Mary B. VANN, etc., Plaintiff,
INDUSTRIAL PROCESSES CO., Inc., et al., Defendants

The opinion of the court was delivered by: HOLTZOFF

 This is a derivative action brought by a minority stockholder of a corporation known as Industrial Processes Company, Incorporated, organized under the laws of the State of Virginia, against its majority stockholders and certain other persons, to redress grievances which the plaintiff asserts the Corporation has against the individual defendants and in respect to which the Corporation declined to act.

 Industrial Processes Company, Incorporated, which is named as a defendant in this action, was organized in July 1949 by the defendants Elmer Davies and his brother Howard Davies. The two Davies brothers had been endeavoring to develop an idea into a concrete process and concrete apparatus for sterilizing liquids such as fruit juices and milk, and further for extracting salt from sea water and making sea water potable. At the time the ideas were in an embryonic or inchoate state, no patent applications had been filed, no machinery had been built or anything concrete done beyond preliminary experimentation at best.

 The plaintiff, Mary B. Vann, is a lady of culture and refinement, but apparently of little business experience and not too well versed in the intricacies of corporate affairs. She met Elmer Davies through a relative, heard that he was about to organize a corporation for the exploitation of these inventions, and indicated that she would like to invest some money in the enterprise. It is fair to the defendants to note that they did not invite her to make the investment. Nor did they do anything to induce her to do so. She made the first approach. She was given to understand that the Davies brothers would control the corporation, as was to be expected, because, naturally, they wanted to be in control of their own inventions. It was their intention to control 52 per cent of the stock and to sell the balance as best they could by private sale to friends and acquaintances, without apparently putting the stock on the open market, as otherwise they might have come under the provisions of the Securities and Exchange Act.

 The Corporation was organized, as stated, under the laws of the State of Virginia. The reason why Virginia was selected will become apparent hereafter. The organization meeting, after the Articles of Incorporation were properly filed, was held on July 9, 1949. At that meeting the two Davies brothers offered to assign to the Corporation all of their inventions, covering methods and apparatus for heating and vaporizing liquids, heat exchange apparatus and methods of heat exchange, concentrating evaporators and methods of operating same, centrifugal apparatus and methods of operating same, methods and apparatus for heat treating liquids, solids or gases, and any and all improvements on or relating to the apparatus or methods enumerated, in exchange for 26,000 shares of the authorized stock of the company. The authorized stock of the company was 50,000 shares, so that by this method the Davies brothers would receive control of the company by virtue of ownership of a majority of the stock. The par value of the stock was $1.00 per share. The Board of Directors at that meeting accepted the offer and fixed the value of the inventions that were being conveyed by the Davies brothers for 26,000 shares of the capital stock of the Corporation at $2,600. At the same meeting it was voted to sell stock of the company and to accept subscriptions at $5.00 a share, among them a subscription for 200 shares from the plaintiff and her husband. She later acquired additional shares.

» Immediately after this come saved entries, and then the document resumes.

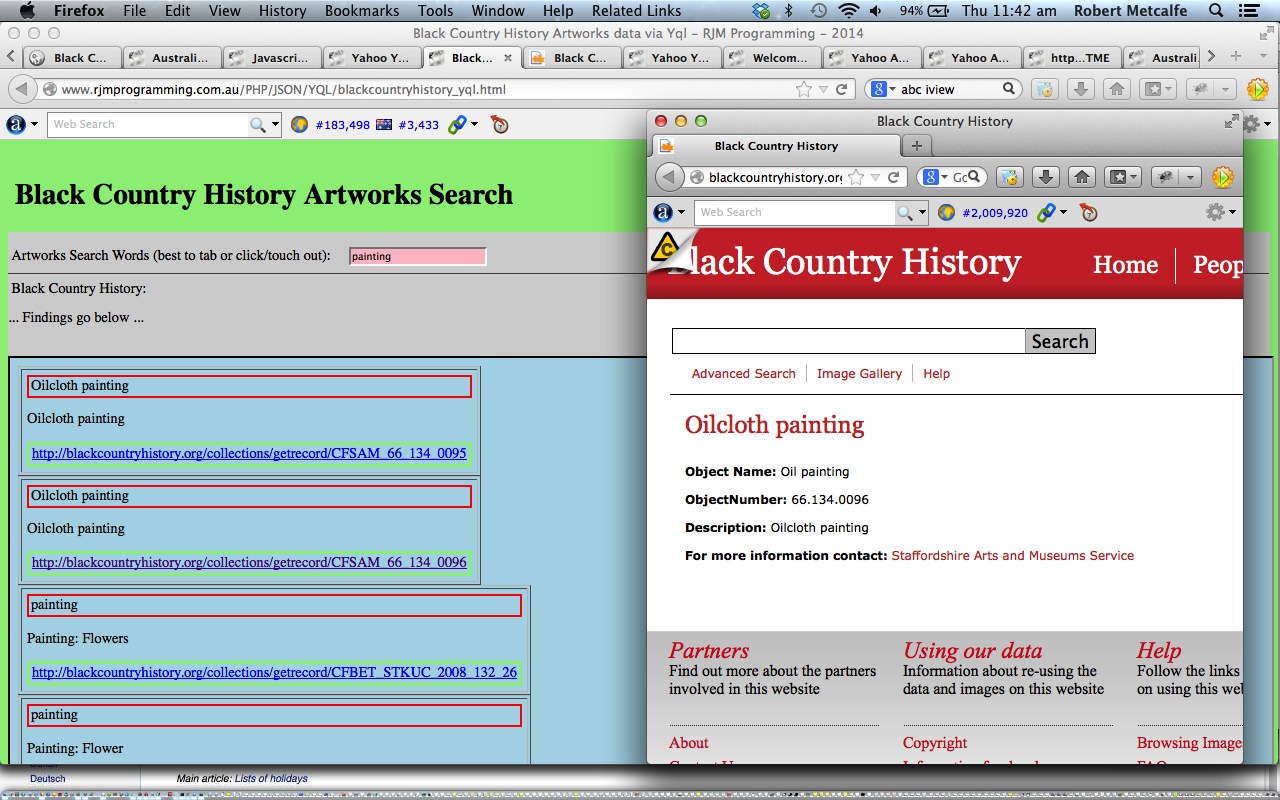Image resolution: width=1280 pixels, height=800 pixels.
Task: Bookmark the rjmprogramming.com.au page with the star
Action: (803, 89)
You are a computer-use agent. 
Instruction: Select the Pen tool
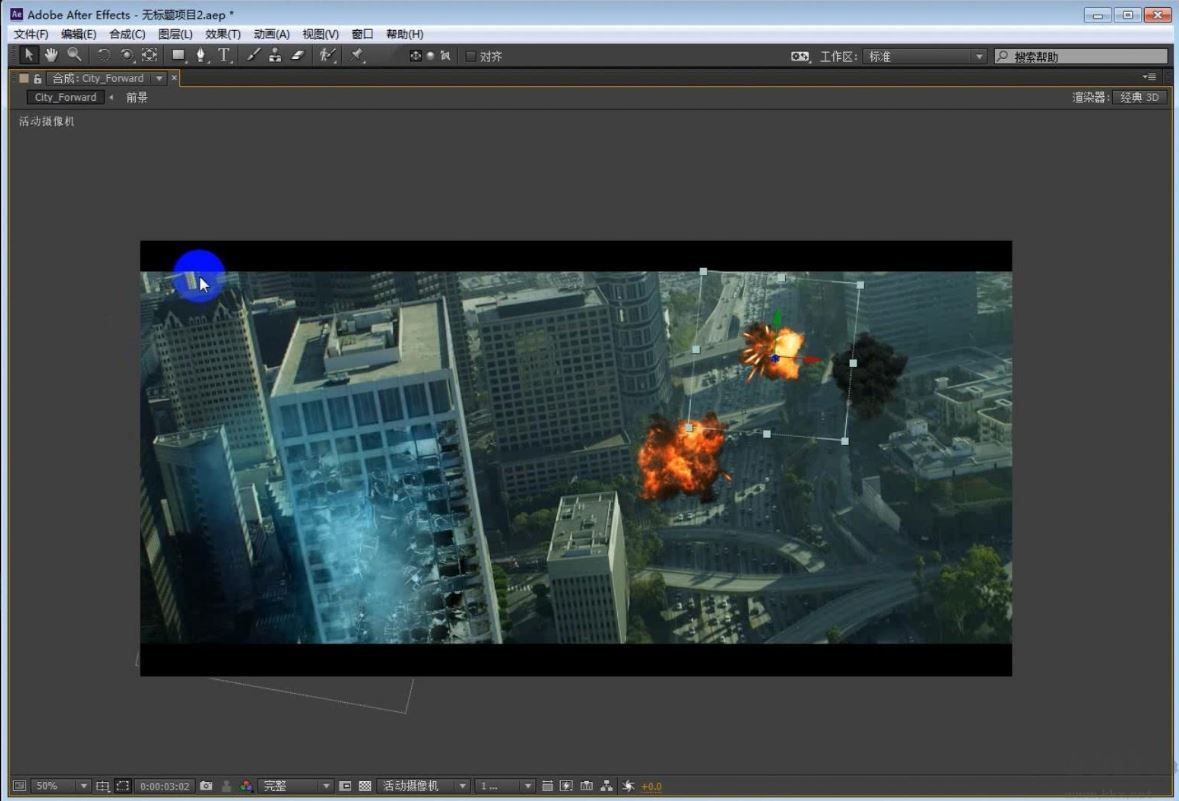click(x=202, y=56)
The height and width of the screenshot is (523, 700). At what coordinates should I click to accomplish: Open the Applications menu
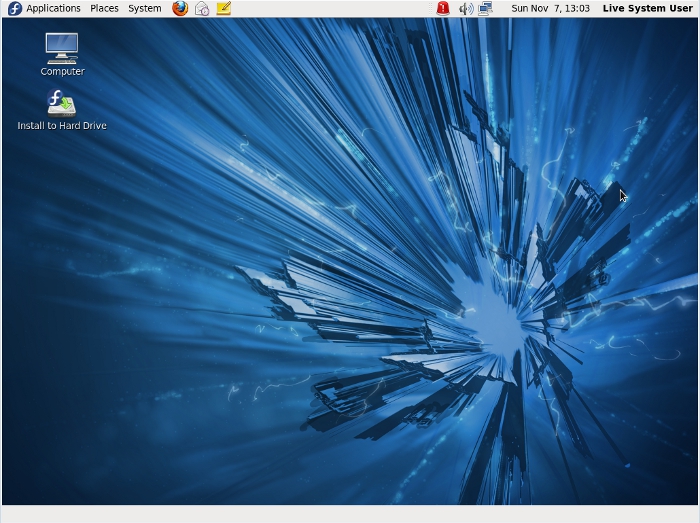coord(53,8)
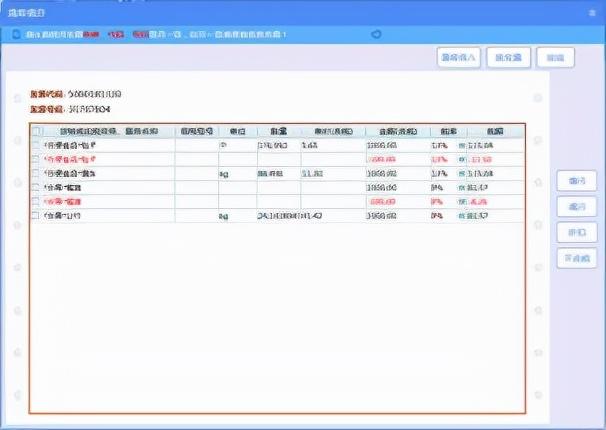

 The ownership of the plaintiff's shares has been changed, so that now they are owned by Mary B. Vann and her sister, Ann B. Lackman. Some question has been raised as to whether Mary B. Vann is qualified to bring a stockholder's action without joining her co-owner. The Court is of the opinion that she is qualified. She is either a tenant in common or a joint tenant of the stock. If she is a tenant in common, she has a one-half interest in the stock. If there is a joint tenancy, then each owns the whole, subject to the right of survivorship. In either event, the Court is of the opinion that Mary B. Vann is qualified to bring this suit.

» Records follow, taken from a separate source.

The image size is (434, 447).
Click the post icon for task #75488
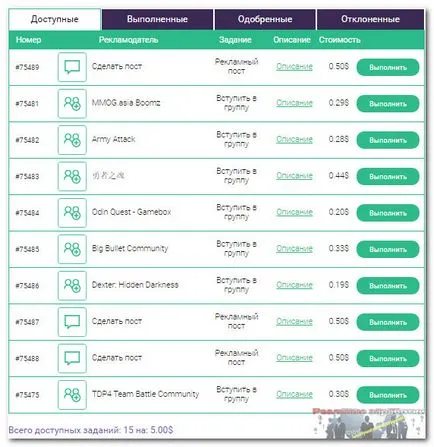click(72, 358)
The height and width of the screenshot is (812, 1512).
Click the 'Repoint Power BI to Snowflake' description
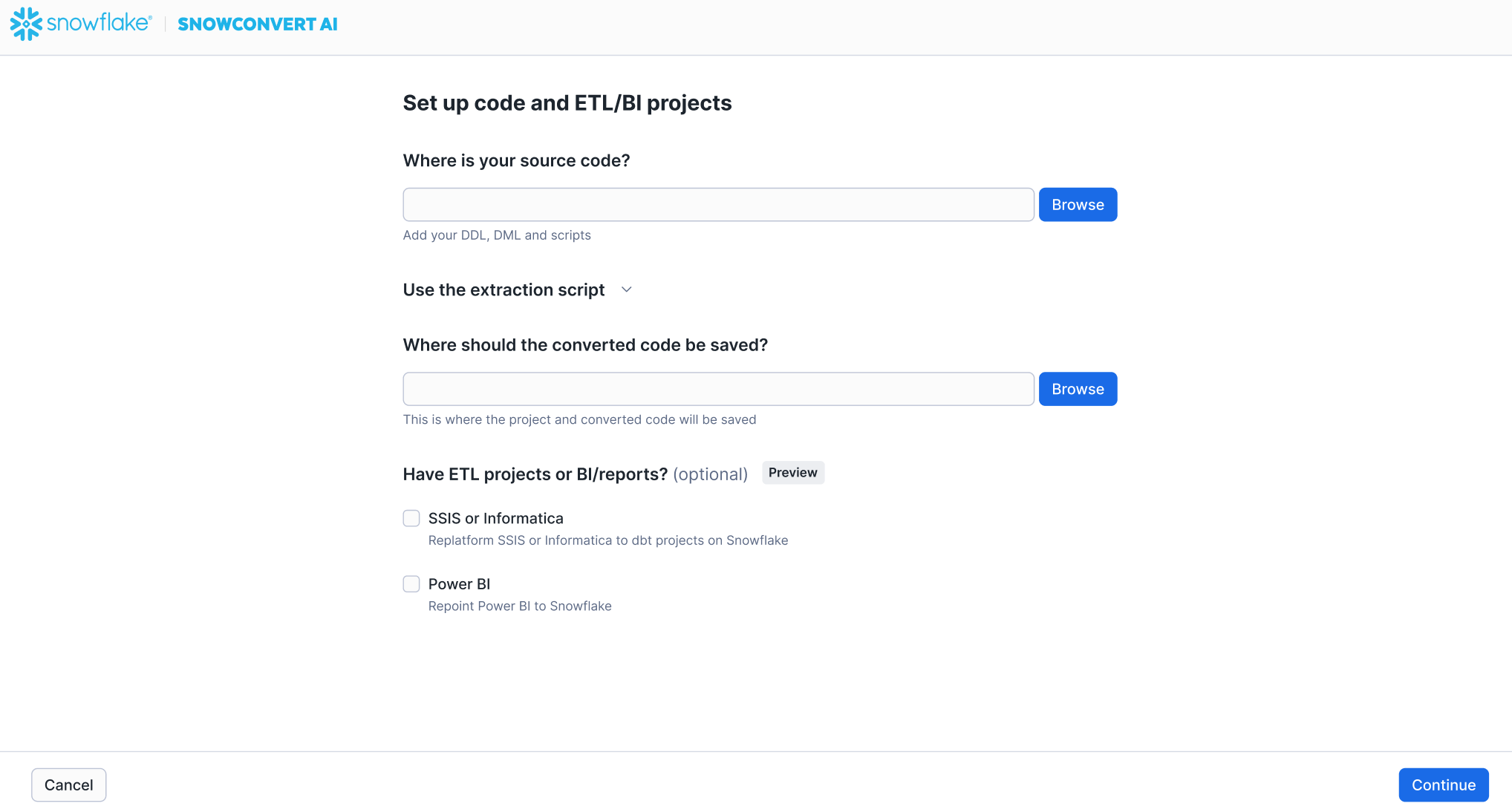pos(520,606)
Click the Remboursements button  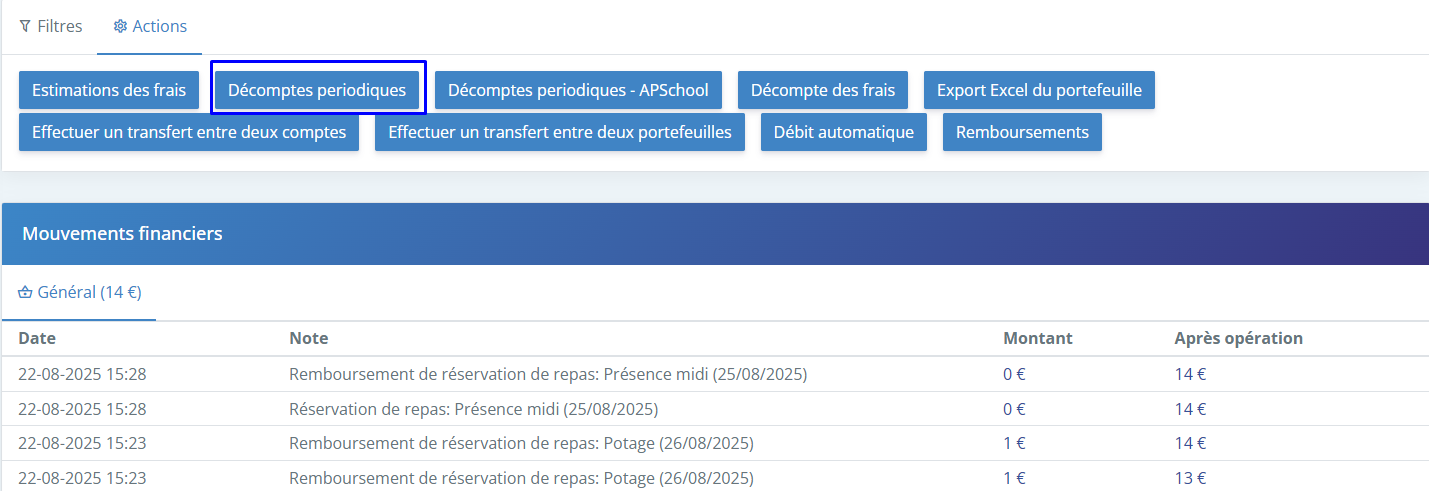[1022, 132]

 The first count of the complaint finds fault with the fact that while stock was being sold for $5.00 a share, the Davies brothers caused the Corporation to vote to them 26,000 shares for a consideration worth $2,600 or ten cents a share. There is no doubt that at first blush this transaction may well arouse a query. We must, however, determine an issue such as this by the law of the State in which the Corporation was organized, namely, Virginia. The Corporation Laws of Virginia in regard to the issuance of stock are quite different and more liberal than the laws of some other States. The Constitution of Virginia, Section 167, authorizes the issuance of stock for services or property other than money, with the qualification that a statement must be filed with the State Corporation Commission describing the services or property, together with the valuation at which the same are received or to be received. This provision is elaborated in the Code of Virginia, Section 13-97, which at the time of the transaction provided, in part, that:

"Subscriptions to the capital stock of any corporation may be paid in money, land, or other property, real or personal, leases, options, mines, minerals, mineral rights, patent rights, rights of way, or other rights or easements, contracts, labor, or services."

 It is readily apparent, therefore, that stock may be issued for practically any type of an intangible asset. There is a further provision to the effect that:

"There shall be no individual or personal liability on any subscriber beyond the obligation to comply with such terms as he may have agreed to in his contract of subscription."

 In other words, a stockholder may not be compelled to pay for his stock anything in addition to the consideration exacted in the contract of subscription.

 Consequently, inadequacy of consideration does not create any obligation on the part of the stockholder to make any additional payment. There is a provision to the effect that:

"Any corporation may adopt such plan of financial organization and may dispose of its stock or bonds for the purposes of the corporation at such prices, for such consideration, and on such terms and conditions as it sees fit."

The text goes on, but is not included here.